23 August 2016.
It is now exactly 100 years since Rifleman James Lennox died in Edie’s care at No. 1 General Hospital in Etretat on the Normandy Coast. Over a six week period Edie mentions him almost every day as he hangs onto life and it is one of the most poignant and heartbreaking accounts in her diaries.
Her first reference is on 13 July 1916:
Yesterday was a very busy day. Convoy in first thing. I had only 63 of yesterday’s convoy; two too ill to go on for a time. I fear one boy may not get better. He has pneumonia, caused by a lump of lead in his left lung. I suppose they will not be able to operate and he is so blue and bad – poor dear.

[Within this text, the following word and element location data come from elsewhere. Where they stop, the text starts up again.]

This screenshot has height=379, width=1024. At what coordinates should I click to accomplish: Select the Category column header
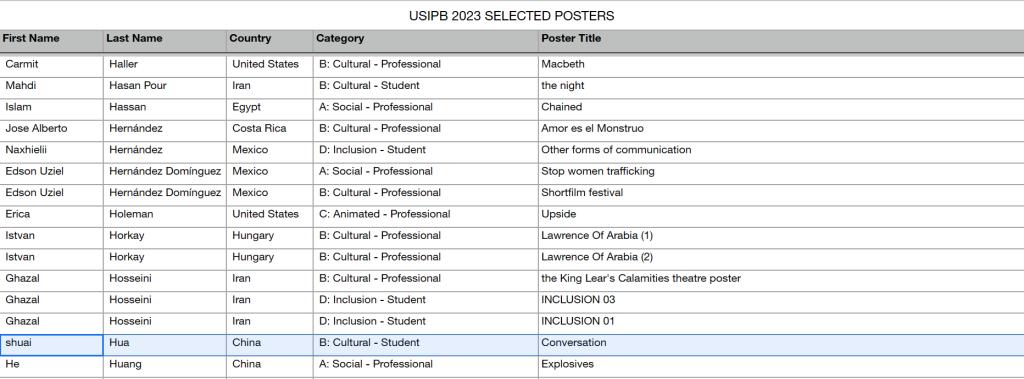[x=426, y=39]
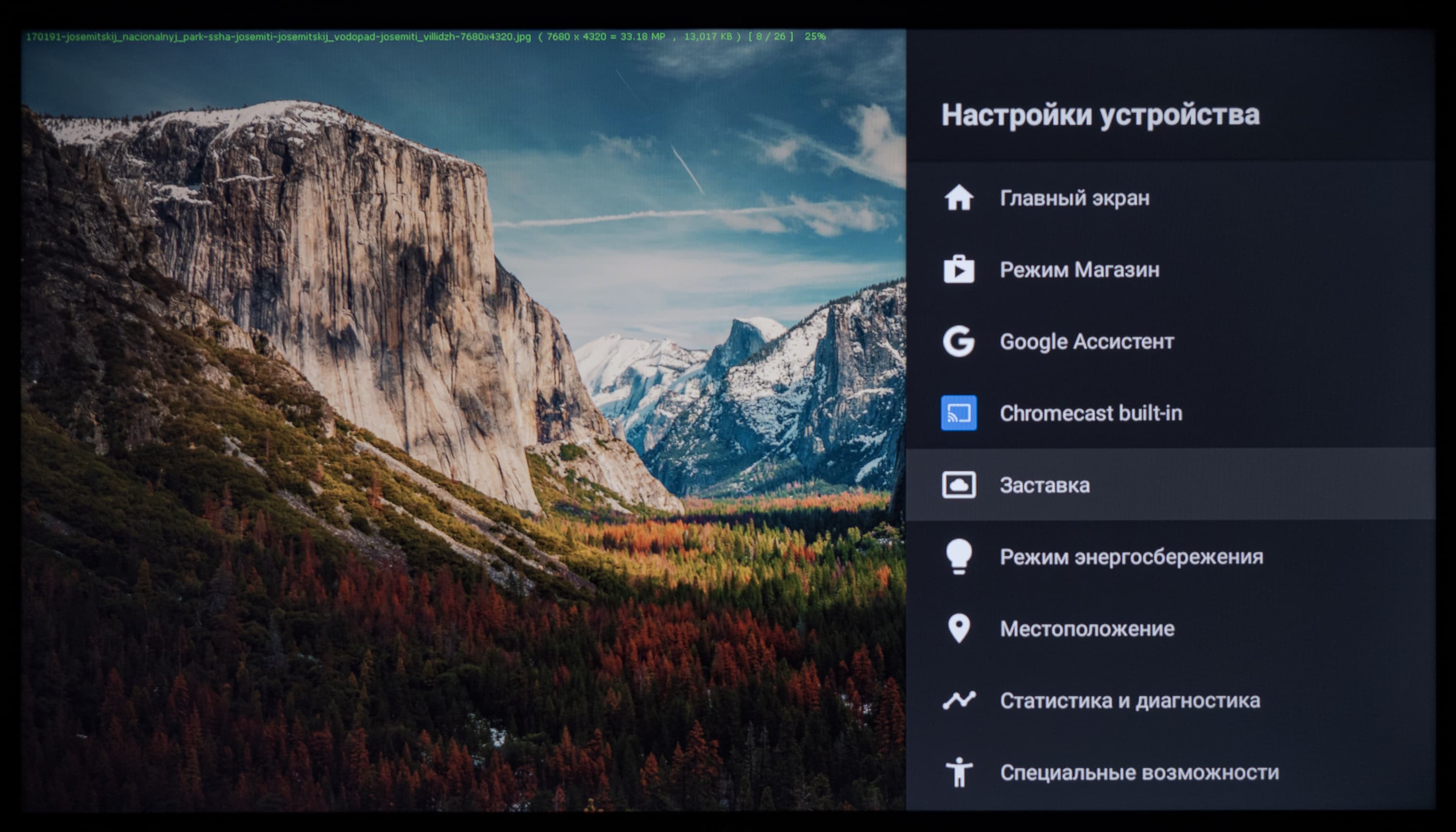
Task: Open Chromecast built-in settings
Action: pos(1091,413)
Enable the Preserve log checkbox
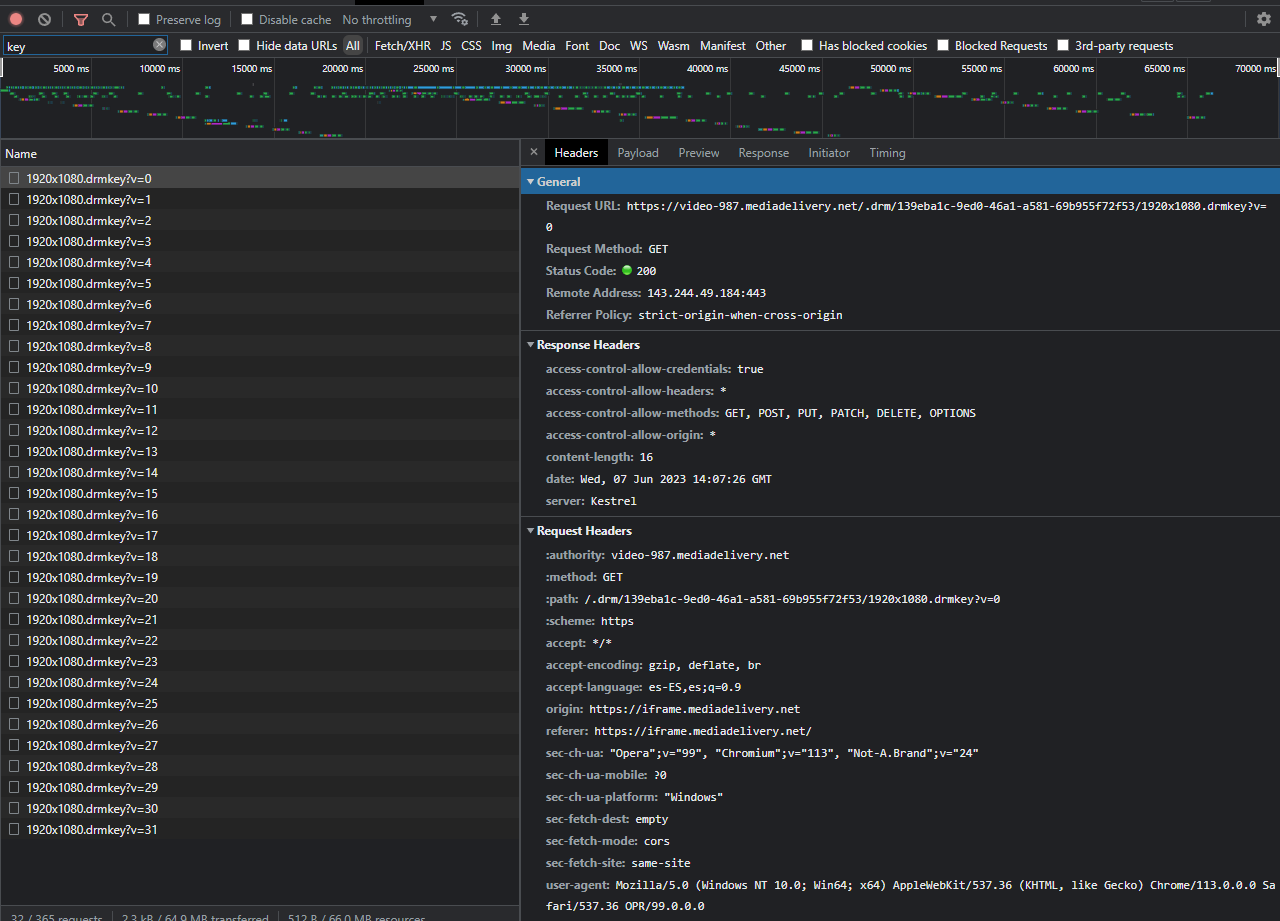1280x921 pixels. pos(144,19)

…and her last on 23 August 1916:
Lennox died soon after 8 o’clock last night. Never have I seen such a slow painful death. It was as if the boy was chained to Earth for punishment. Towards the end it was agony for him to draw the little gasp breaths and I felt I must clap my hand over nose and mouth and quench the flickering flame. I am very glad for the boy to be away.
You can read the complete, unedited text here; scroll down to 13 July.
When I first published Edie’s diaries on her website – back in 2008 – a connection was made by Sue Light with Rifleman James Lennox, son of James and Sarah Lennox, of Edward St., Harryville, Ballymena, Northern Ireland. Read more here and here.
Once again my heartfelt thanks to Sue whose untimely death shocked us all so recently.